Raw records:

BEGIN

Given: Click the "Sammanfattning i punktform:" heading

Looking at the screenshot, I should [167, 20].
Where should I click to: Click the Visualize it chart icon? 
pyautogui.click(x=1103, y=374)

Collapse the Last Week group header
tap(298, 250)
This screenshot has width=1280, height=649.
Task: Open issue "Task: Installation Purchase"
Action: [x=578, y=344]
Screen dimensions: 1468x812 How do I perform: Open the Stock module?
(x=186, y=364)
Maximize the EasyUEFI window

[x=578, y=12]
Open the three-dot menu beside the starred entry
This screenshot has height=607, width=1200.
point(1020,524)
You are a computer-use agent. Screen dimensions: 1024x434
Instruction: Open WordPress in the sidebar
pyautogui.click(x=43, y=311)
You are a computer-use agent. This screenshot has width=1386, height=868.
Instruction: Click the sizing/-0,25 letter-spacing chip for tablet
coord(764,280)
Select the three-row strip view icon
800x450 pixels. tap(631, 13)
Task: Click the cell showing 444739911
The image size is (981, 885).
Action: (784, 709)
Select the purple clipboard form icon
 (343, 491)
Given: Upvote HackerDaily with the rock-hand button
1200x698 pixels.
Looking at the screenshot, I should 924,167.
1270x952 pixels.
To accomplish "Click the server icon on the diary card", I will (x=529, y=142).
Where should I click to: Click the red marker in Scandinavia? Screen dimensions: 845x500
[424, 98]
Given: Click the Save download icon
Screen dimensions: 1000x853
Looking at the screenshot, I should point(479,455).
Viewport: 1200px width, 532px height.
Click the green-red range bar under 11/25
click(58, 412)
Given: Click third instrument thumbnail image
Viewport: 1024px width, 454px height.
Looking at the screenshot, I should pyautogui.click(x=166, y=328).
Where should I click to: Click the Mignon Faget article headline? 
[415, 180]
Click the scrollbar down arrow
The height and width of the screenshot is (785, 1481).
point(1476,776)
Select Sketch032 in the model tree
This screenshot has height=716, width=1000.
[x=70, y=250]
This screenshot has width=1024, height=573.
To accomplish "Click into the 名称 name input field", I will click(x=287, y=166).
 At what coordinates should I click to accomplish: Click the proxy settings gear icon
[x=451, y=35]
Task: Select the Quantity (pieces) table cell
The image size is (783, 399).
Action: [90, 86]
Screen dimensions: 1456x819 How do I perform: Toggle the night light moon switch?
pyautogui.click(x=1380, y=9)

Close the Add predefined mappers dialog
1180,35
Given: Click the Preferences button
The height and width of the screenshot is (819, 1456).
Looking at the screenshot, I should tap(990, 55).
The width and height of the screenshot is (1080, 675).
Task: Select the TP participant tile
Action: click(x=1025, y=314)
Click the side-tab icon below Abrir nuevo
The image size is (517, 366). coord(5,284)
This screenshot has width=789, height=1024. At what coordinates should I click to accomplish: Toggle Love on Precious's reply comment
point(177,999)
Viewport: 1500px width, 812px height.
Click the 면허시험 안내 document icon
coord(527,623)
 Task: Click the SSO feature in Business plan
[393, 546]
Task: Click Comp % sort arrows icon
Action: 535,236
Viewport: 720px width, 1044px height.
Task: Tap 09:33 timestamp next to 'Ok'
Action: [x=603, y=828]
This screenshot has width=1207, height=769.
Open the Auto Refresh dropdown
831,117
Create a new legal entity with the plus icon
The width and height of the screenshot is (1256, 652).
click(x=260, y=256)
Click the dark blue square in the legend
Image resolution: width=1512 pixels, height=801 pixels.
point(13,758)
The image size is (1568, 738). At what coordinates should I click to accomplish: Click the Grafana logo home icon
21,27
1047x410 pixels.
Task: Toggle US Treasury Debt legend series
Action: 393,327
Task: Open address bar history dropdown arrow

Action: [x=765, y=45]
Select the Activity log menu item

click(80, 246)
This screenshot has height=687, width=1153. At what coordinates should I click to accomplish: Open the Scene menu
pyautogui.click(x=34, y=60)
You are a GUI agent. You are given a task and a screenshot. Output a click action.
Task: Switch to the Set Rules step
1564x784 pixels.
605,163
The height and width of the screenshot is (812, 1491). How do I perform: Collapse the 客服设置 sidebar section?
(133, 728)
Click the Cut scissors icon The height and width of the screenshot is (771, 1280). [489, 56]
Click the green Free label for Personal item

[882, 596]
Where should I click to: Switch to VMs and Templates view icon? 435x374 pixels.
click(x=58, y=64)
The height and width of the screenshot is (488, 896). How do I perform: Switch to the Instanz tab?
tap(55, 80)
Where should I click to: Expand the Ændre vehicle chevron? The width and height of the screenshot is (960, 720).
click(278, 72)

END

**What is expected**
Reproduce the lines of the material without any changes, beginning at its first line and continuing through the line that contains "Looking at the screenshot, I should point(479,455).".

**Exercise result**
Given: Click the "Sammanfattning i punktform:" heading

Looking at the screenshot, I should [167, 20].
Where should I click to: Click the Visualize it chart icon? 
pyautogui.click(x=1103, y=374)

Collapse the Last Week group header
tap(298, 250)
This screenshot has width=1280, height=649.
Task: Open issue "Task: Installation Purchase"
Action: [x=578, y=344]
Screen dimensions: 1468x812 How do I perform: Open the Stock module?
(x=186, y=364)
Maximize the EasyUEFI window

[x=578, y=12]
Open the three-dot menu beside the starred entry
This screenshot has height=607, width=1200.
point(1020,524)
You are a computer-use agent. Screen dimensions: 1024x434
Instruction: Open WordPress in the sidebar
pyautogui.click(x=43, y=311)
You are a computer-use agent. This screenshot has width=1386, height=868.
Instruction: Click the sizing/-0,25 letter-spacing chip for tablet
coord(764,280)
Select the three-row strip view icon
800x450 pixels. tap(631, 13)
Task: Click the cell showing 444739911
The image size is (981, 885).
Action: (784, 709)
Select the purple clipboard form icon
 (343, 491)
Given: Upvote HackerDaily with the rock-hand button
1200x698 pixels.
Looking at the screenshot, I should 924,167.
1270x952 pixels.
To accomplish "Click the server icon on the diary card", I will (x=529, y=142).
Where should I click to: Click the red marker in Scandinavia? Screen dimensions: 845x500
[424, 98]
Given: Click the Save download icon
Screen dimensions: 1000x853
Looking at the screenshot, I should point(479,455).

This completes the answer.